Hopelessness breeds violence. We’ve seen that in Palestine and Iraq. As the Swahili saying goes, “Aliyetota, hajui kutota!” (Once wet, can’t be wetted anymore!). When people have lost hope they can resort to anything for better of for worse. Unfair 2005 elections may result in chaos of unknown proportions in Zanzibar. Many people are of that opinion. In fact CUF leaders are on record saying publicly that if the elections are messed up again this time the people won’t tolerate it. Every Zanzibari, and every peace-loving person needs to bear that in mind. We’re headed for a rocky time in the 2005 elections and its aftermath. We should be prepared.
WHAT NEEDS TO BE DONE?
The situation is not that hopeless. There is a period of about one year to try to do something to prevent a possibility of unrest in Zanzibar and even loss of human life. Listed below are a couple of actions that may be taken NOW to prevent tragedy in the October 2005 Zanzibar elections:
I fully agree with the request made to the UN Secretary General
by the CUF Members of Parliament, for the UN intervention to ensure free and
fair 2005 Zanzibar elections. The UN should serve as an independent election
supervisor (not monitor or observer) to ensure the integrity of the elections.
The International community should help chart out legal assurances to CCM and Zanzibar government leaders and supporters against retribution for the wrongs they have committed.

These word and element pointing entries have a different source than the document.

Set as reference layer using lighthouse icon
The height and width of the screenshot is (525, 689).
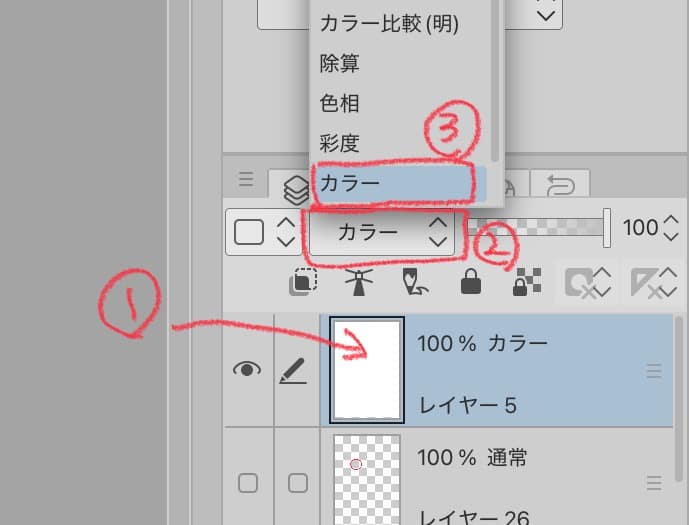[x=357, y=283]
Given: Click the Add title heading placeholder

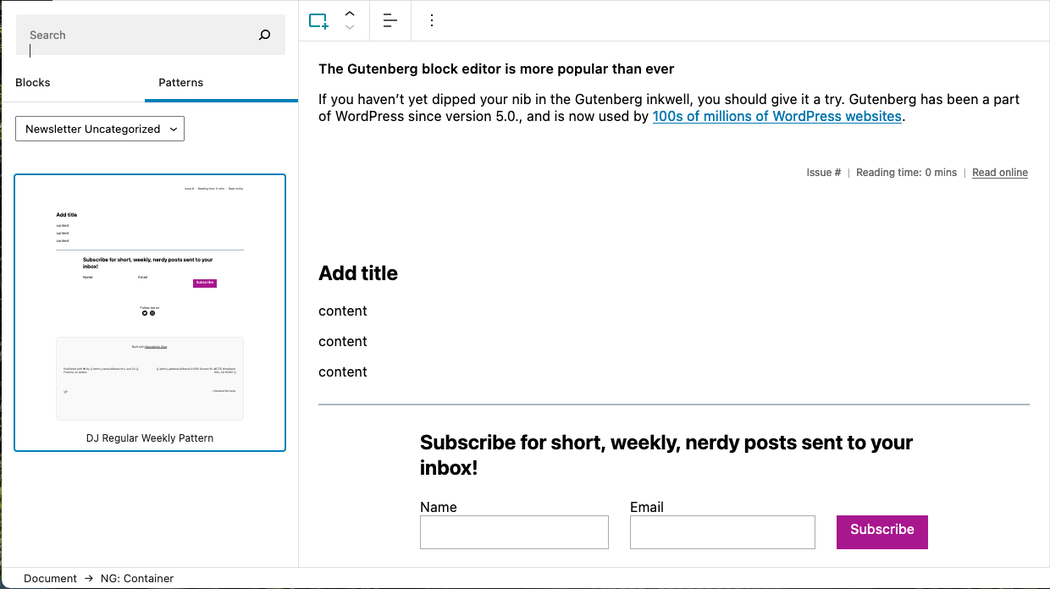Looking at the screenshot, I should click(x=358, y=273).
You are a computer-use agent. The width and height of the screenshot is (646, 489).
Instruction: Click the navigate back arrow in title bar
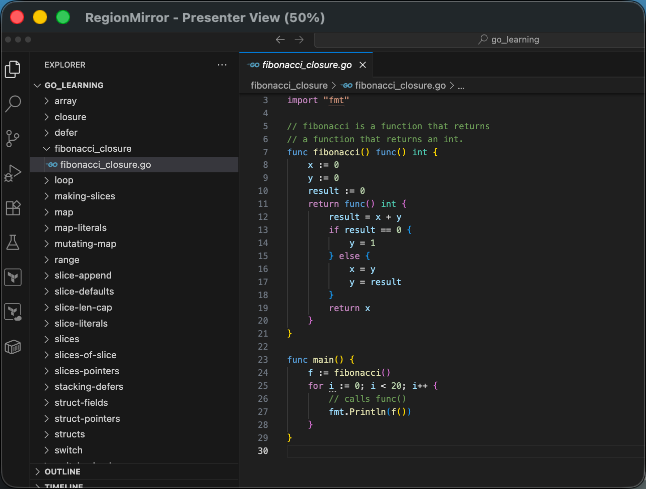[x=281, y=39]
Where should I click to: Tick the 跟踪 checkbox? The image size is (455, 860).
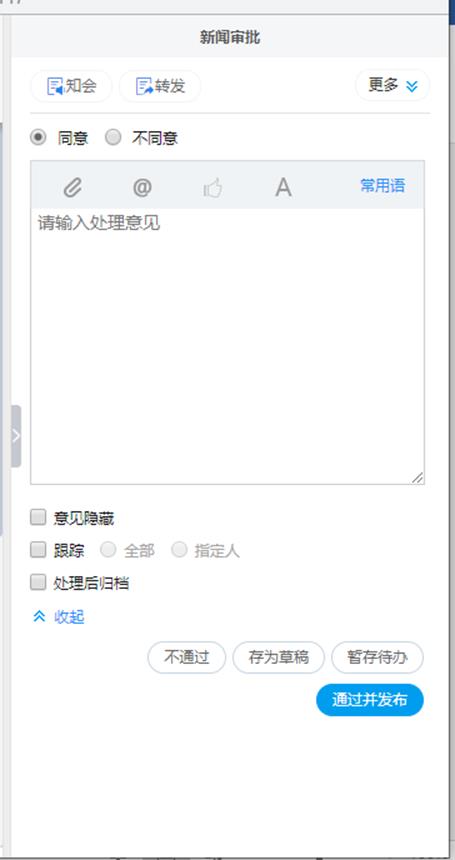tap(38, 550)
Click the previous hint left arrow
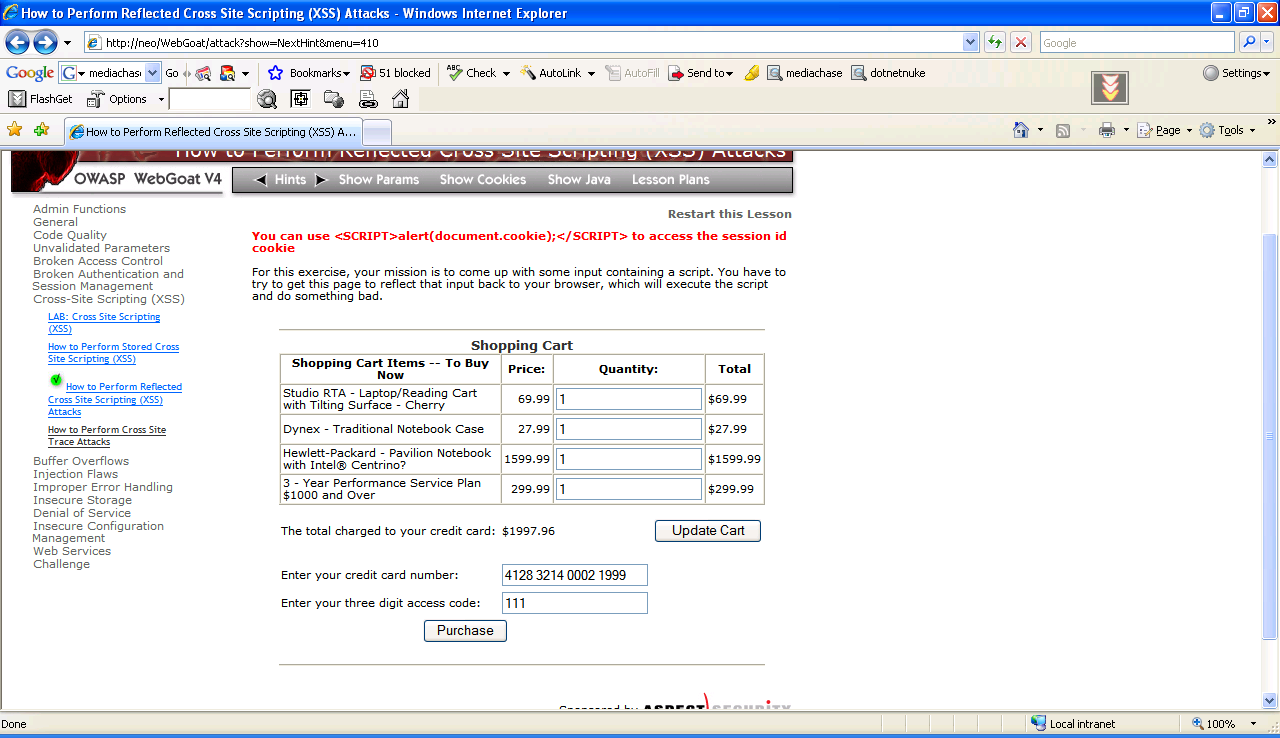The image size is (1280, 738). (261, 180)
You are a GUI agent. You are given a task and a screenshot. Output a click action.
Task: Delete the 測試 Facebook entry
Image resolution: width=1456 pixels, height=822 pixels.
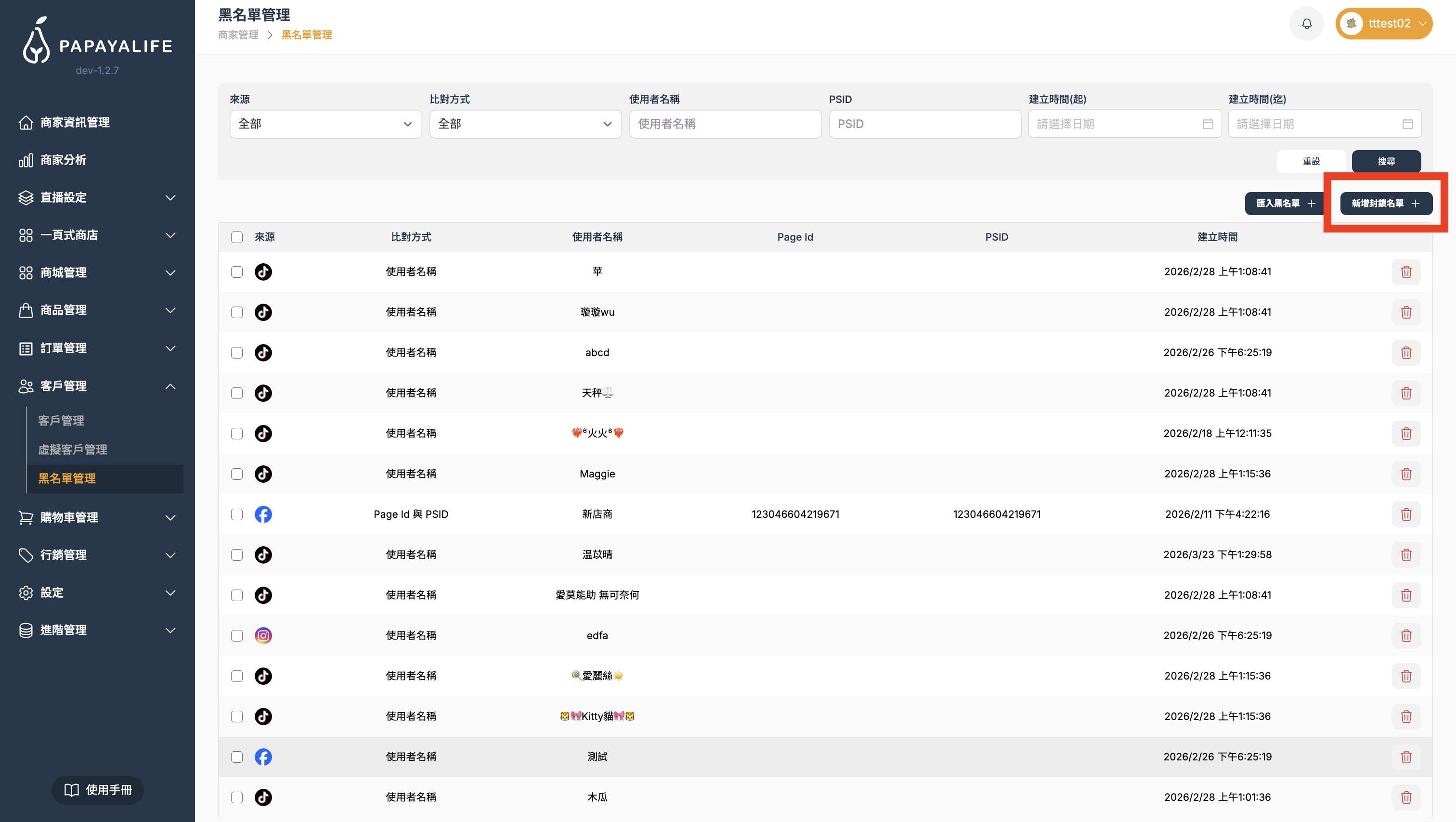(x=1406, y=757)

This should ideally be in the peace and reconciliation format of South Africa.
The International community should exert pressure on the Zanzibar and the Union government to make them respect the integrity of the elections and allow independent election supervision.
The people of Zanzibar and Tanzania in general should exert every necessary pressure on the government to play fair in a multiparty democracy. Frequent nation-wide demonstrations and similar peaceful actions are needed to call for the following:
Fair election campaigns and voter registration unhindered by
government bodies especially police and regional and district commissioners.
Fair use of the public media for all the political parties.
Fair creation and handling of the permanent voters registers on both sides of the Union.
Fair selection of officers of the Zanzibar Electoral Commission and the Tanzania Electoral Commission.
Fair dissemination of civic education to all the voters.
Better planning of the elections to prevent the quagmire of the previous elections.
On the election day the people should be vigilant and be fully prepared to exercise their right to vote in the manner they wish.